Uncertainty Aware Learning from Demonstrations in Multiple Contexts using Bayesian Neural Networks
This work addresses the challenge of robust robotic control in diverse environments, though it is incremental as it applies an existing uncertainty method to a known problem.
The paper tackles the problem of robotic controllers failing due to environmental discrepancies by using Bayesian Neural Networks to detect uncertain situations where performance would be sub-par, showing that this approach enables informed fallback decisions and increases data-efficiency.
Diversity of environments is a key challenge that causes learned robotic controllers to fail due to the discrepancies between the training and evaluation conditions.
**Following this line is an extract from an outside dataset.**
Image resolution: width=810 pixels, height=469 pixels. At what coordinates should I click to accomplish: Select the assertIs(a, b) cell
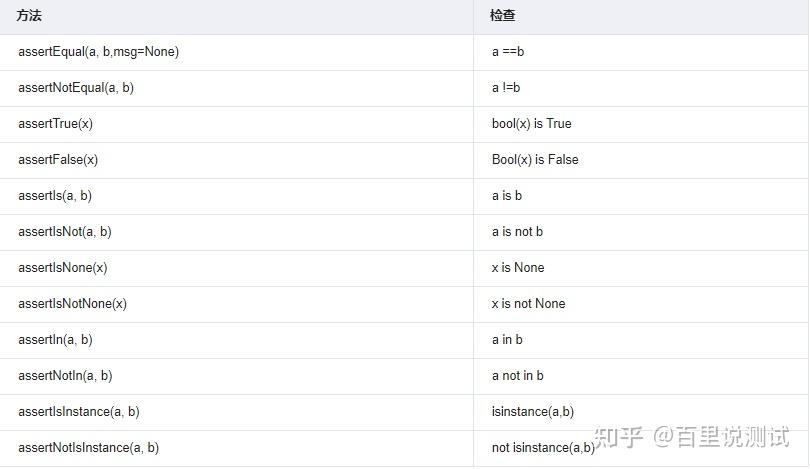[55, 195]
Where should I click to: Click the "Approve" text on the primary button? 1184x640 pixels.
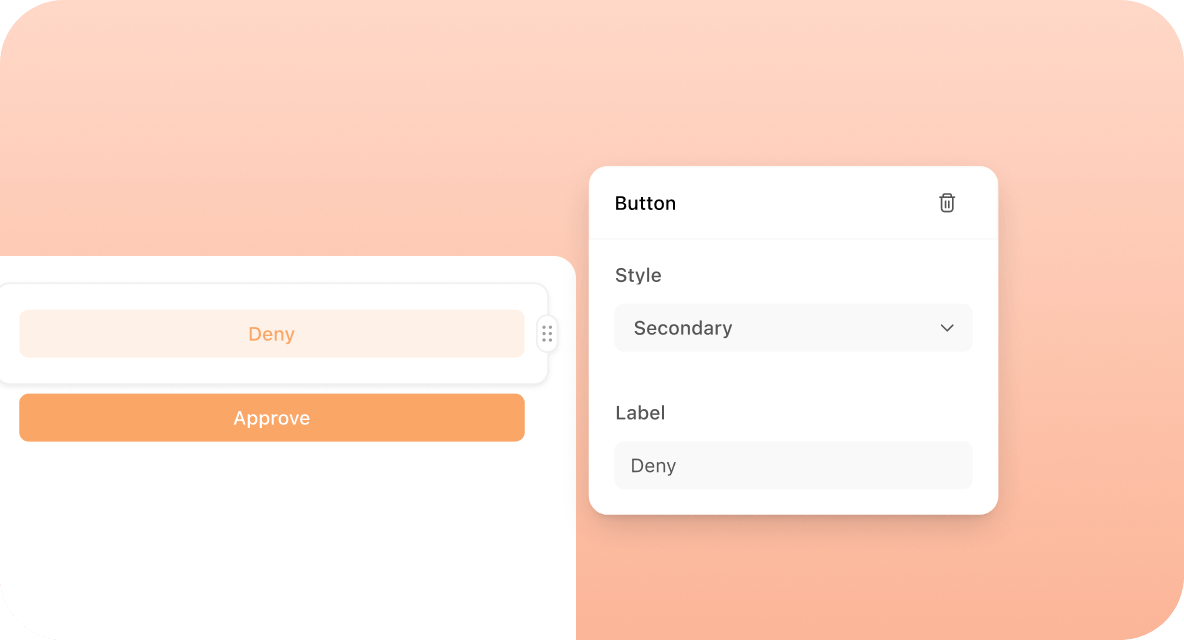click(x=272, y=418)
Training from demonstrations in various conditions can mitigate---but not completely prevent---such failures. Learned controllers such as neural networks typically do not have a notion of uncertainty that allows to diagnose an offset between training and testing conditions, and potentially intervene. In this work, we propose to use Bayesian Neural Networks, which have such a notion of uncertainty. We show that uncertainty can be leveraged to consistently detect situations in high-dimensional simulated and real robotic domains in which the performance of the learned controller would be sub-par. Also, we show that such an uncertainty based solution allows making an informed decision about when to invoke a fallback strategy. One fallback strategy is to request more data. We empirically show that providing data only when requested results in increased data-efficiency.